Political analyst Livingston Smith, commenting on the increased female representatives, said it was a positive change for Cayman.
“That the female representation in Parliament has increased by two, is a very progressive aspect of the election. The more diverse the pool of persons in Parliament, the better the levels of representation and likely more nuanced and inclusive the policies that come from the legislature,” he told the Cayman Compass.
This shift comes against the backdrop of a smaller pool of female candidates in this general election race versus 2017.
Smith, in a previous analysis on the issue of female representation, told the Compass that it was concerning that only 10 of the 50 candidates in the 2021 elections were women.
However, he pointed out the low percentage of women in parliaments is a Caribbean and global issue.
“In the Caribbean, 22% of ministerial portfolios/cabinet positions in the Anglophone Caribbean are held by women and across the region women generally do not hold more than 30% of elected positions, except for Guyana which has a legislated quota [that] one-third of the number of political party nominees must be women,” he said.
In 1962, Bodden Town’s Mary Evelyn Wood became Cayman’s first female elected representative.
Even with the small pool of female candidates, women hold the key in elections as the larger voting bloc of the sexes.
According to the Elections Office, 54% of Cayman’s electorate is female and 46% is male.
Politicians, Smith argued, must support women who show the interest and determination to run for office. “It’s crucial,” he said.
“As for the barriers women face, political parties or whatever the political machinery used, have the scope to decrease barriers for women in campaigning, including funding, and support early exposure for women to political training and inclusion in networks,” he said.
He said women quotas should be used as a temporary measure.
“Globally, it is recognised that the most effective way to increase women’s representation is using quotas. This ‘temporary’ facility has been resoundingly successful in countries such as Italy, Sweden, India, and Guyana,” Smith said.

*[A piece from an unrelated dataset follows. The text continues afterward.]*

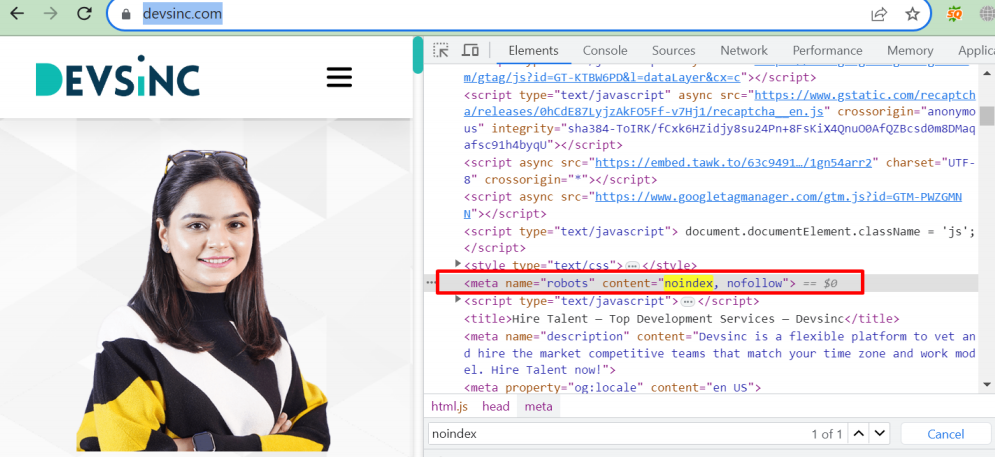Activate the inspect element picker icon
The image size is (995, 457).
click(441, 50)
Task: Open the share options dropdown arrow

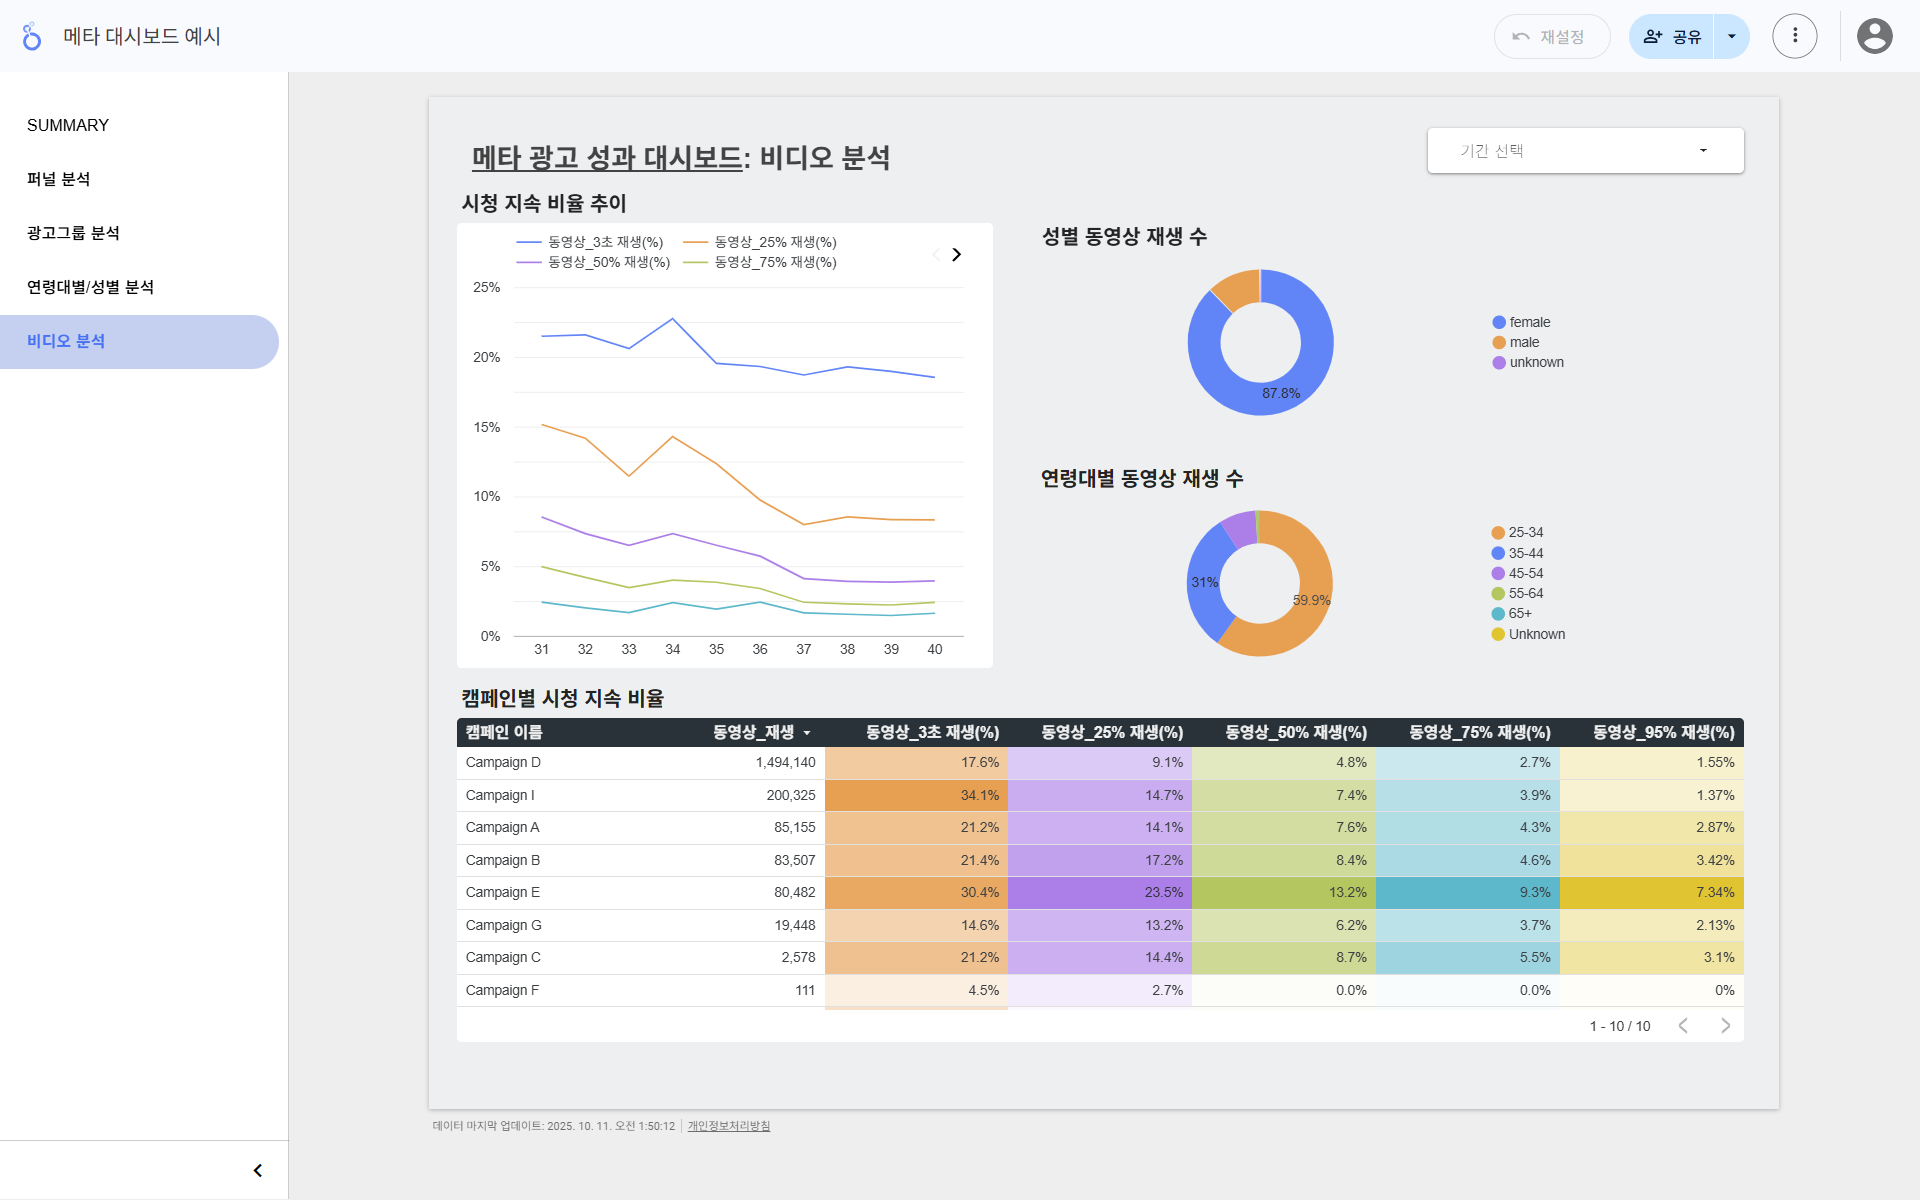Action: pyautogui.click(x=1732, y=37)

Celebrations from female MPs
Being a returning female representative was not lost on Bodden, as she emphatically declared “I am Savannah’s MP… female MP” after capturing the seat on Election Night.
She said she was overjoyed to win.
“But this is what happens when you are on the ground and you care for your people and you know your people. This is what I have done all my life… I have taken care of my people and this is the result tonight,” she said after being declared the winner.
She told the Compass in an interview on 14 April, that Savannah “is where my heart is, for my people and my community. Savannah, Newlands, you will not regret putting me here tonight.”
Ebanks-Wilks, a newcomer to the House, said she was very excited.
“This is a long journey,” she said. “It started last campaign, 2017. I was unsuccessful but stayed on the ground with the people and four years later, now it’s my turn. I am excited to get an opportunity to represent the people of West Bay Central.”
She said she was looking forward to what the next four years look like.
“What I envision for West Bay Central is being a close-knit community and breaking the divide that is there. Politics tend to separate people and I want to be a part of the change with that,” Ebanks-Wilks said.
She vowed to represent all of her constituents, which she said she would do “with the pride and dignity.”